Beginning with the line that contains "The width and" and ending with the last line of the records, write out each line exactly and omit the pictures.

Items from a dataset
+===+
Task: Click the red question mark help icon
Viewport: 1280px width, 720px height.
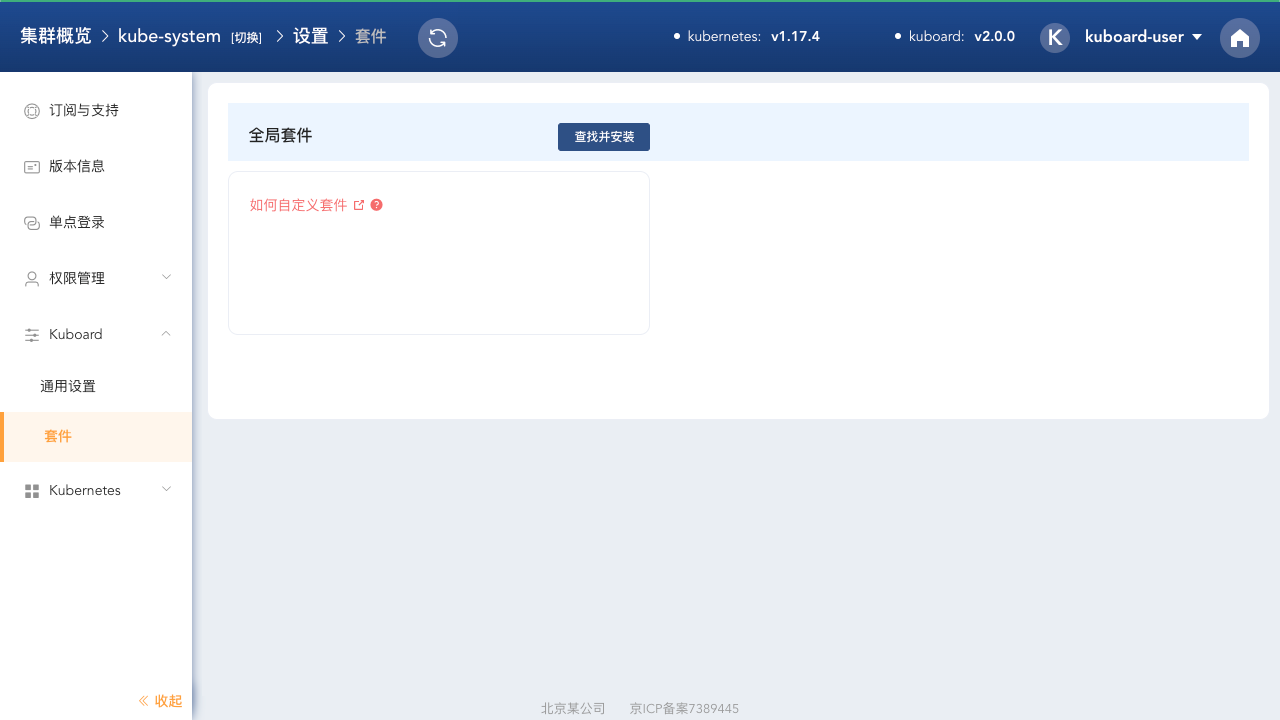Action: pos(377,205)
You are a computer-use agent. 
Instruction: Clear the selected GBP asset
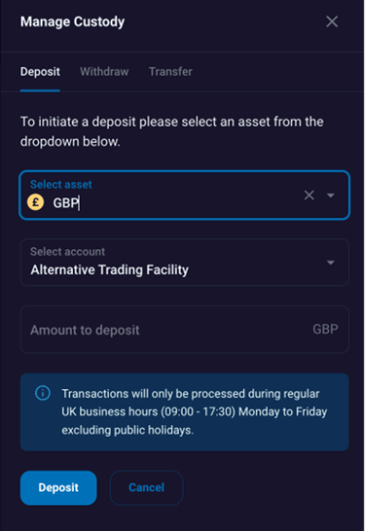tap(309, 195)
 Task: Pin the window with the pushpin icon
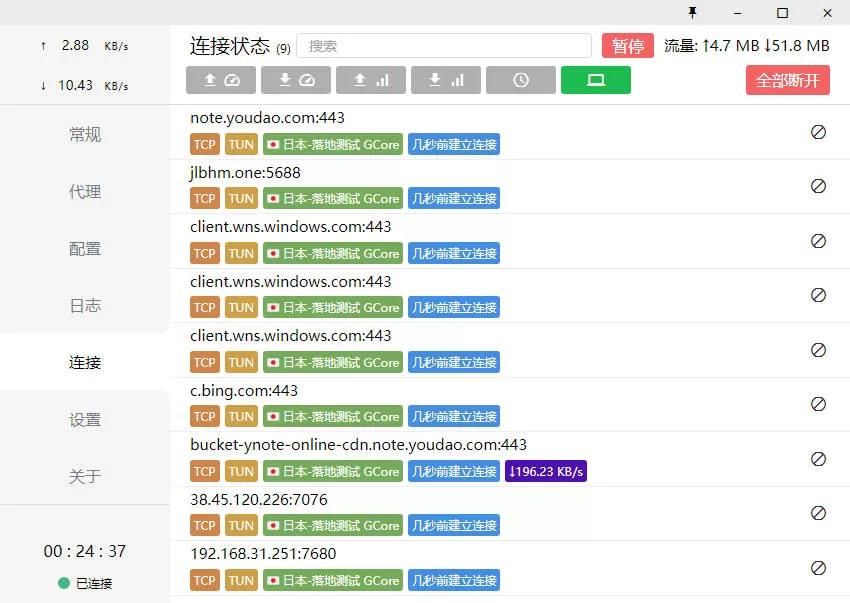[x=692, y=13]
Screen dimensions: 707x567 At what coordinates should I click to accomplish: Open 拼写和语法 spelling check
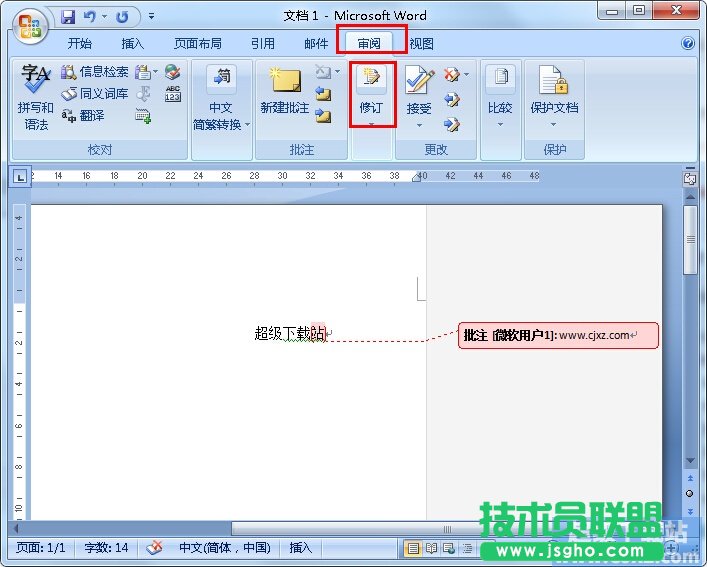(x=36, y=98)
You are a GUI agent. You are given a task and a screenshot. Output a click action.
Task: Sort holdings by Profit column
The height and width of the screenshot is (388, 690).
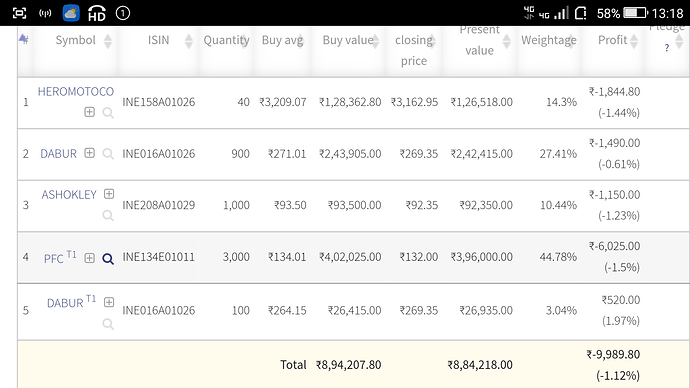tap(634, 41)
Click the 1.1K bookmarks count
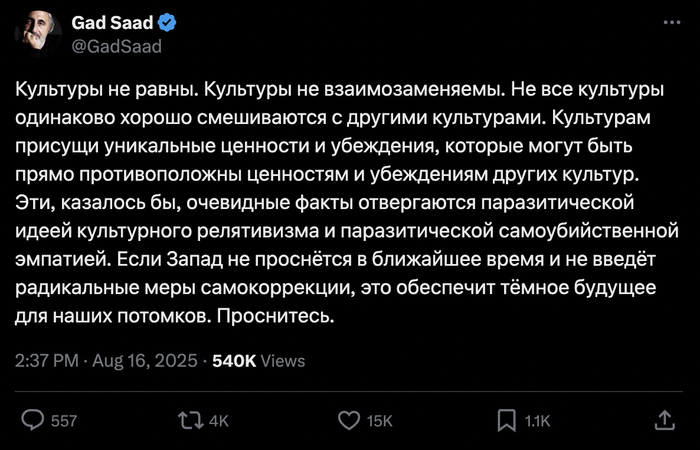Image resolution: width=700 pixels, height=450 pixels. point(538,421)
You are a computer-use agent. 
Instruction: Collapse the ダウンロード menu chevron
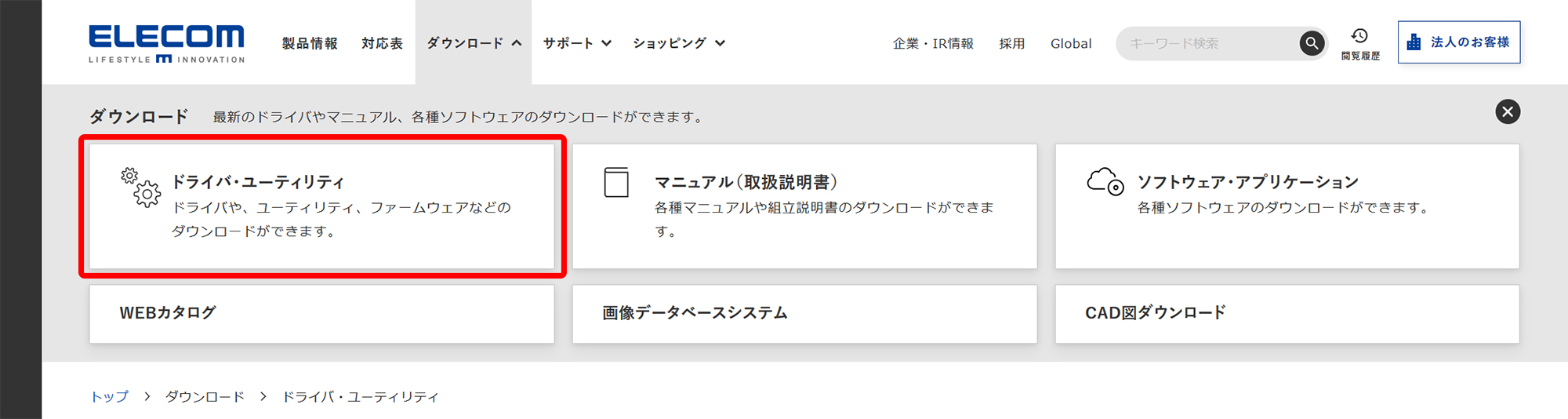coord(517,43)
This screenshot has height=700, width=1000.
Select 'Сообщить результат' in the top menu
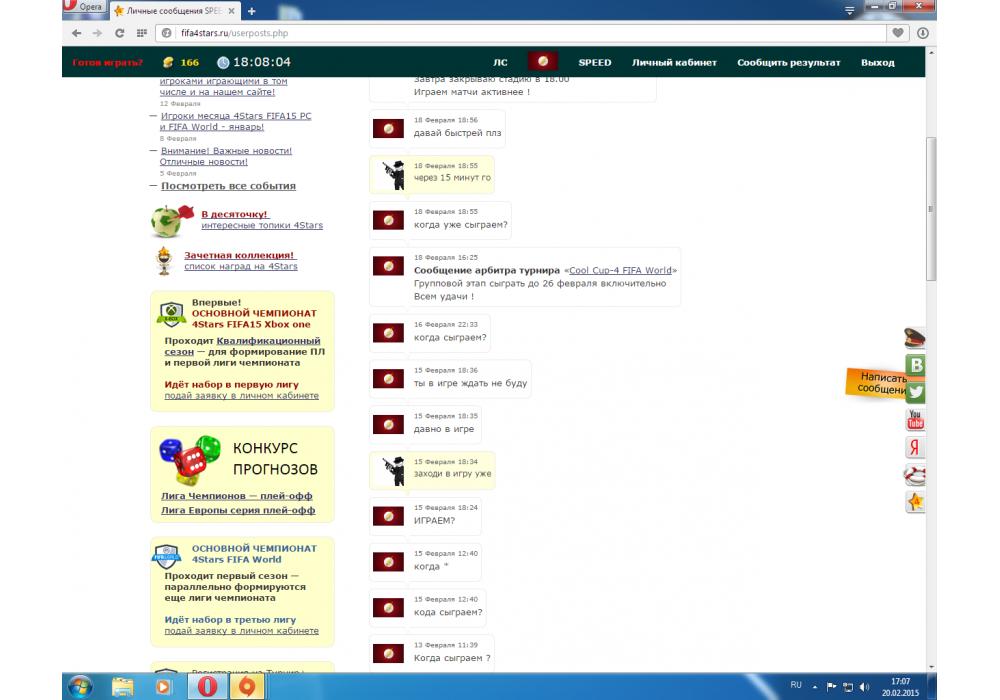(x=788, y=63)
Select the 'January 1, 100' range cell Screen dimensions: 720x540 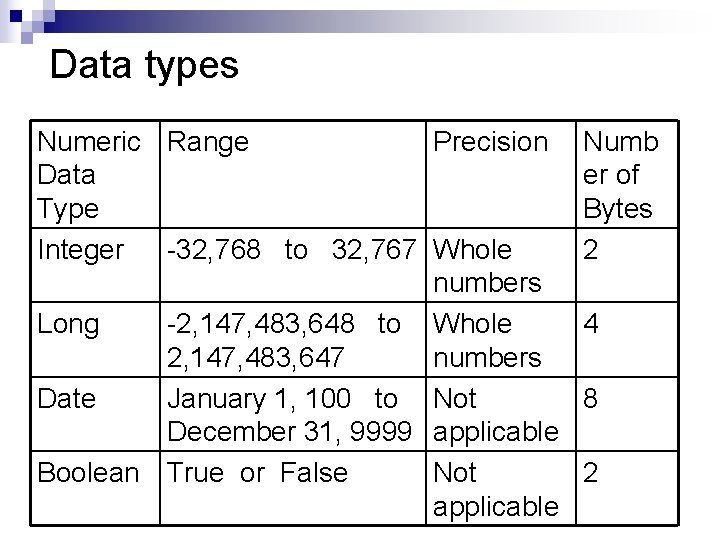click(293, 414)
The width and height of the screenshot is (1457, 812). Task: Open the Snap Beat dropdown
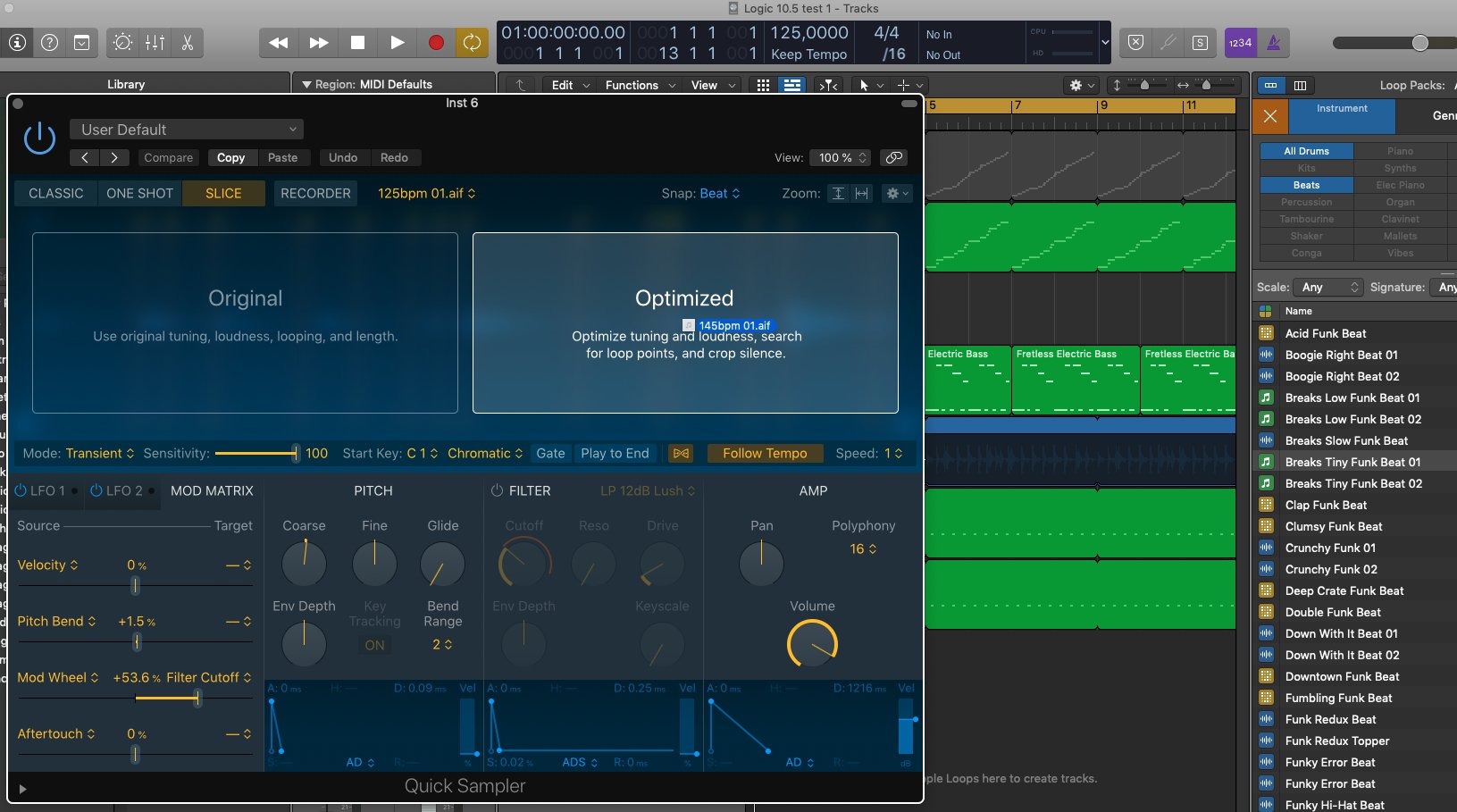coord(719,193)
+===+
Problem solution:
The width and height of the screenshot is (1457, 812). Task: Open the Snap Beat dropdown
coord(719,193)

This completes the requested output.